How many possible combinations are there to achieve this? which is the most efficient way to find out? 
*you could use each available capacity more than once obviously but I would also like your thoughts on the scenario were you could use them all the combinations of numbers of capacities you like + use just SOME of the group at your discretion e.g just 64 and 32GB sticks and none of the other capacities etc. 
 A: This is a dynamic programming problem where there is a base case (Base Case: With $0$ slots, there is $1$ way to create $0$ GB of RAM) and induction (Induction: Using the number of ways to create any sum up to the maximum with $n-1$ slots, we can find the number of ways to get a sum to $s$ with $n$ slots by summing the number of ways to get a sum to $s-a$ with $n-1$ slots for all addends $a$). This is also similar to the subset sum, but instead of figuring out whether or not we can get a sum with $1024$ GB, we're finding the number of ways we can do so. This means that this problem is NP-complete, which basically means the time to solve the problem grows very fast as the addends and/or the sum are added with more digits.
Thus, here is my dynamic programming algorithm for this problem in Python:
# These are our addends:
addends = [1, 2, 4, 8, 16, 32, 64]
# num_sums[num_addends][sum] is the number of ways sum can be found
# using num_addends addends
num_sums = []

# We iterate the number of addends from 0 to 49, not including 49:
for num_addends in range(49):
    # Append an array into num_sums for num_sums[num_addends]:
    num_sums.append([])
    for sum in range(1025):
        # If there are no addends,
        # then there is 1 way to add to 0
        # and 0 ways to add to anything else:
        if num_addends == 0:
            num_sums[num_addends].append(1 if sum == 0 else 0)
        # Otherwise:
        else:
            # At first, we have found 0 ways:
            num_sums[num_addends].append(0)
            # Loop through all the addends:
            for addend in addends:
                # If addend is bigger than sum,
                # exit because that means there is no way
                # to include addend in our sum:
                if addend > sum: break
                # Increment num_sums[num_addends][sum]
                # by the number of ways that sum-addend can be found
                # with num_addends-1 addends:
                num_sums[num_addends][sum] += \
                    num_sums[num_addends-1][sum-addend]
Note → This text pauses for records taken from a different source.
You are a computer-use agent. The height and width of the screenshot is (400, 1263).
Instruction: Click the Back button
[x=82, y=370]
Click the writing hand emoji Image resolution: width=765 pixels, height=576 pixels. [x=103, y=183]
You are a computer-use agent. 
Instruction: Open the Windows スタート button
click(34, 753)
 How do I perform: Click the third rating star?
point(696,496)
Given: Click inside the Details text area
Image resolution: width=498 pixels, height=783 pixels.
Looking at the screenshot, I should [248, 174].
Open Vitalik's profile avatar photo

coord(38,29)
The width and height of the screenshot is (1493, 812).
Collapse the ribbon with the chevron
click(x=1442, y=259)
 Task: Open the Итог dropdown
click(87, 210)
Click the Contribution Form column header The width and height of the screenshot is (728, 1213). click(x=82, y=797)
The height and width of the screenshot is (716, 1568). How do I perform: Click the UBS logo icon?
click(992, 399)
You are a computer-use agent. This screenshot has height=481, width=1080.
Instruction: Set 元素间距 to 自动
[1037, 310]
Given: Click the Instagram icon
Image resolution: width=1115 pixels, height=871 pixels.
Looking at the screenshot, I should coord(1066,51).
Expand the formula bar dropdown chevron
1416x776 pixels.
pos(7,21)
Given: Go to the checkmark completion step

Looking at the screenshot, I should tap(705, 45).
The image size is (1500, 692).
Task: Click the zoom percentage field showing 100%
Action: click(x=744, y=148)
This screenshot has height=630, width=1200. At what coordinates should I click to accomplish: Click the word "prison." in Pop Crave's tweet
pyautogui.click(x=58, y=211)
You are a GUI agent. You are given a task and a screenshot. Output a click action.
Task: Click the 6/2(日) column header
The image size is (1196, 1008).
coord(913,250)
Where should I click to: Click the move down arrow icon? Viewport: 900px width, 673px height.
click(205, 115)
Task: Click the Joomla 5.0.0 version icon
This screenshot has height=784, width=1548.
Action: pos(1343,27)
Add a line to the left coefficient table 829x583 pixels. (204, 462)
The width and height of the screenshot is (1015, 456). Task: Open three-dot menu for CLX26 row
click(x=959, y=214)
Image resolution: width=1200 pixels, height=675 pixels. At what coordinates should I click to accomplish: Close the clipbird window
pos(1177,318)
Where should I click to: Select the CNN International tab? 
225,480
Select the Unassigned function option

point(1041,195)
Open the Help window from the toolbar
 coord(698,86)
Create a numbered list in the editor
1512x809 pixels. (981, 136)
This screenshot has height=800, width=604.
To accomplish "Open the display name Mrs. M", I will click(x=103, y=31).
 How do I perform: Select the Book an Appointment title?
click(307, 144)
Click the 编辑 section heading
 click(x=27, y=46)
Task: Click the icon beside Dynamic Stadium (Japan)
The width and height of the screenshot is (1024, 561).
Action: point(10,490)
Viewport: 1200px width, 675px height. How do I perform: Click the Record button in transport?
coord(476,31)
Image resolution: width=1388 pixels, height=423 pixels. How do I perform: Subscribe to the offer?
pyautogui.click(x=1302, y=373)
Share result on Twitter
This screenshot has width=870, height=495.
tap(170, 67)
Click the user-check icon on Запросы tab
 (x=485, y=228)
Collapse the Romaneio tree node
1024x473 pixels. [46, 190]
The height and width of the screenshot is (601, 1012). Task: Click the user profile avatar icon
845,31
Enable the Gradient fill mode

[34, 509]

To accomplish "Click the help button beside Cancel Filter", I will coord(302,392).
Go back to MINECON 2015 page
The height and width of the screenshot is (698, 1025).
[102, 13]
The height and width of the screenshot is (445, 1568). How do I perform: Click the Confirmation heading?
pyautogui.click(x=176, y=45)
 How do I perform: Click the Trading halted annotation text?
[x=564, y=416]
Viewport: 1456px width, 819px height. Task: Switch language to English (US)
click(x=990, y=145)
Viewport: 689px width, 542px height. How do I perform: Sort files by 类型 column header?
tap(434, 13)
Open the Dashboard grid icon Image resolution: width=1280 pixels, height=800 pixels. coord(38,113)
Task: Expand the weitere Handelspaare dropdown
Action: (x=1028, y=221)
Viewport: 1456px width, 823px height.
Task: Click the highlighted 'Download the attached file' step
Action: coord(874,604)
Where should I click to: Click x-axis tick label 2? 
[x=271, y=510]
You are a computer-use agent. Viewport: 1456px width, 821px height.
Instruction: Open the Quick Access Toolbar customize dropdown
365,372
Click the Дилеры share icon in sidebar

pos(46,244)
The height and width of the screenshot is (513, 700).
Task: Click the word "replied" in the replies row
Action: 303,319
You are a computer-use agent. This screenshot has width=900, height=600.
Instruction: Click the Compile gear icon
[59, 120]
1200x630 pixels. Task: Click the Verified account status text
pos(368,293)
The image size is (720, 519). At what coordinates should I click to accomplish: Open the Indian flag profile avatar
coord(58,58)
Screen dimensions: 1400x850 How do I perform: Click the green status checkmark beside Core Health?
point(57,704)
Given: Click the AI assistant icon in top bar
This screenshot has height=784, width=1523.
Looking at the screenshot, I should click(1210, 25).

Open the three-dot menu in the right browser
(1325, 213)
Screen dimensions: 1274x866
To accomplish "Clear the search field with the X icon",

# Output the number of ways to sum to 3 GB with 2 addends.
# It is easy to show that this should be 2,
# so we know we did something wrong if our program does not output 2:
print(num_sums[2][3])
# Output the number of ways to sum to 1024 GB with 48 addends.
print(num_sums[48][1024])

Also, please note that my program accounts for the order in which the slots are filled , so the situation where $1$ GB is put in the first RAM slot and $2$ GB is put in the second RAM slot and the situation where $2$ GB is put in the first RAM slot and $1$ GB is put in the second RAM slot are treated as the different situation and are counted as $2$ ways to sum to $3$ with $2$ addends. Also, I leave no RAM slot empty, so each RAM slot has at least $1$ GB of RAM.
My program outputs $54725807780812926153007692867349522953$ as an answer, meaning that there are $54725807780812926153007692867349522953$ ways to sum to $1024$ GB using $48$ RAM slots with either $1$, $2$, $4$, $8$, $16$, $32$, and $64$ GB of RAM while account for the order in which the RAM slots are filled and leaving no RAM slot empty.
A: 
We can model this  and related problems with Generating Functions.  The seven  different RAM  capacities can   be represented as
  \begin{align*}
x^1+x^2+x^4+x^8+x^{16}+x^{32}+x^{64}
\end{align*}
  with the exponent indicating the capacity and the coeffients of $x^n$ indicating the number of different possibilities with this capacity.
  If    we  consider $48$ slots, we can model the number of different configurations (in mathematical terms, the number of compositions) as
  \begin{align*}
\left(x^1+x^2+x^4+x^8+x^{16}+x^{32}+x^{64}\right)^{48}\tag{1}
\end{align*}
  Since we are interested in providing the user with $1\ TB = 1024\ GB$, we are looking for the coefficient of $x^{1024}$ in (1).
We obtain
  \begin{align*}
[x^{1024}]&\left(x^1+x^2+x^4+x^8+x^{16}+x^{32}+x^{64}\right)^{48}\tag{2}\\
&=[x^{1024}]\sum_{{k_1+k_2+\cdots+k_7=48}\atop{k_1,k_2,\ldots,k_7\geq 1}}
\binom{48}{k_1,k_2,\ldots,k_7}x^{k_1+2k_2+\cdots+64k_7}\tag{3}\\
&=\sum_{{{k_1+k_2+\cdots+k_7=48}\atop{k_1+2k_2+\cdots+64k_7=1024}}\atop{k_1,k_2,\ldots,k_7\geq 1}}
\frac{48!}{k_1!k_2!\cdots k_7!}\tag{4}
\end{align*}

Comment:


*

*In (2) we could directly compute the number of possibilities as the coefficient of $x^{1024}$ in the polynomial provided we have a CAS which is powerful enough. 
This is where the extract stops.